Nedenini tam olarak çözümleyemesek bile, bir şeylerin ciddi biçimde dünyamızda ters gitmiş olduğu göz ardı edilemez. İnsanlar, daha yaradılışlarının başlangıcında, kendilerine tanınan hür irade ayrıcalığının beraberinde getirdiği sorumlulukları hiçe sayarak Tanrı’nın orijinal yaradılışındaki doğal unsurlar olan güzellik ve iyiliği acımasızca yok etmiş ve kendi ben-merkezci isteklerini tatmin uğruna o günden buyana da her yolu denemektedirler.
 
Bu kitabın ilk bölümünde, insanlığın tarih boyu boğuşmak durumunda kaldığı kötülük olgusundan uzak, Tanrı merkezli bir ideal dünya olgusunun nasıl bir yer olacağından söz edilmekte idi.
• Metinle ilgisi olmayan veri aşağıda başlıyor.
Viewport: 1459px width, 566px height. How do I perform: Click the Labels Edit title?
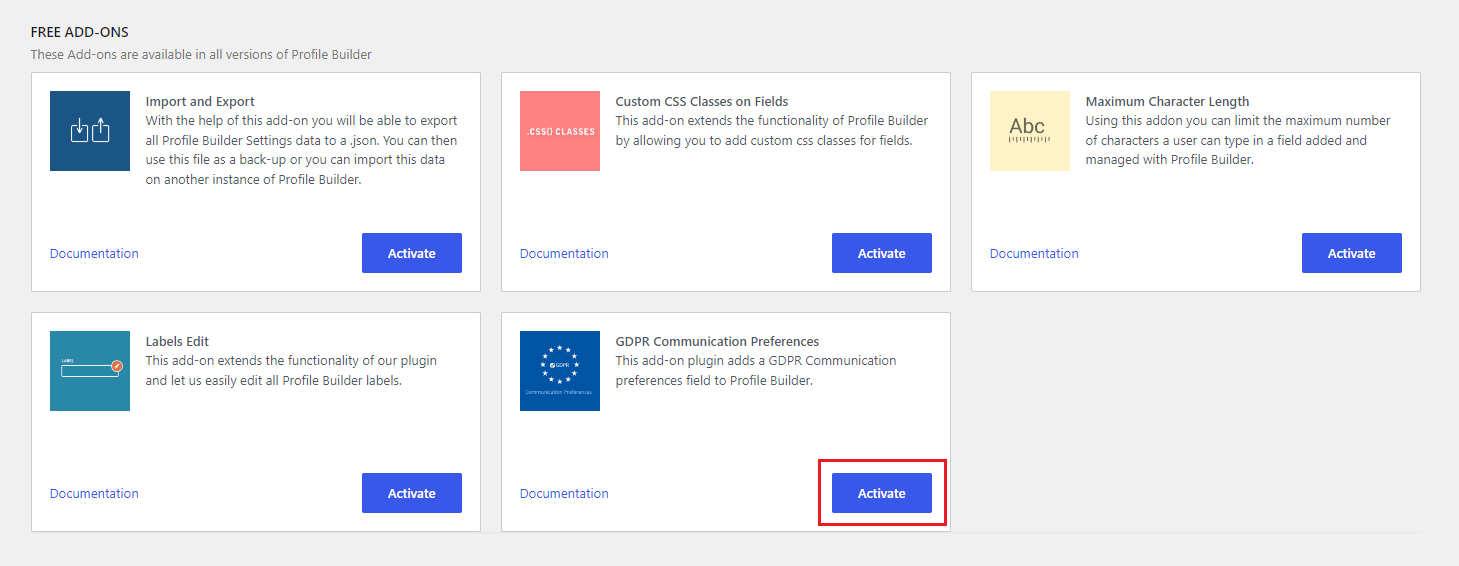tap(177, 342)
Sözü edilen bu ideal dünya, kimilerinin iddia ettiği gibi asla bir fantazi dünyası değil, aksine Tanrı’nın evreni yarattığında tasarladığı her yönü ile gerçek bir dünyadır. Dolayısı ile Tanrı’nın, yaradılışı için olan iradesinin mutlaklığı göz önüne alındığında, bu iradenin gerçekleşmesinin bir ütopya olmadığı ve zaman içinde mutlaka gerçekleşeceği de daha iyi anlaşılabilir. Kitabımızın ikinci başlığı altında, Tanrı’nın planladığı ideal dünya ile, bugün karşı karşıya kalınan dünya olguları arasındaki inanılmaz çelişkinin, nelere bağlı olarak ortaya çıktığı sorusuna açıklık getireceğiz. İnsanın düşüp, Tanrı’dan uzaklaşış olayı, tek Tanrılı üç büyük dince de kabul edilmekle beraber, bu olayın gerisindeki etkenler, sonrasında yol açtığı sonuçlar ve insanlığın bütününe olan etkileri, bu zamana kadar anlatılanların ışığında, özellikle de insanın, bu sonuca gelinmesindeki sorumluluk payı vurgulanarak bir kez daha gözden geçirilip, açıklanmaya çalışılacaktır. Bu konu derinliğince anlaşıldığında, üçüncü ve son bölümde açıklanan, Tanrı’nın, düşmüş insanlığı onarmaya yönelik irade ve çalişmalarının kavranabilmesi için gerekli anlayış temeli de okur için oluşacaktır.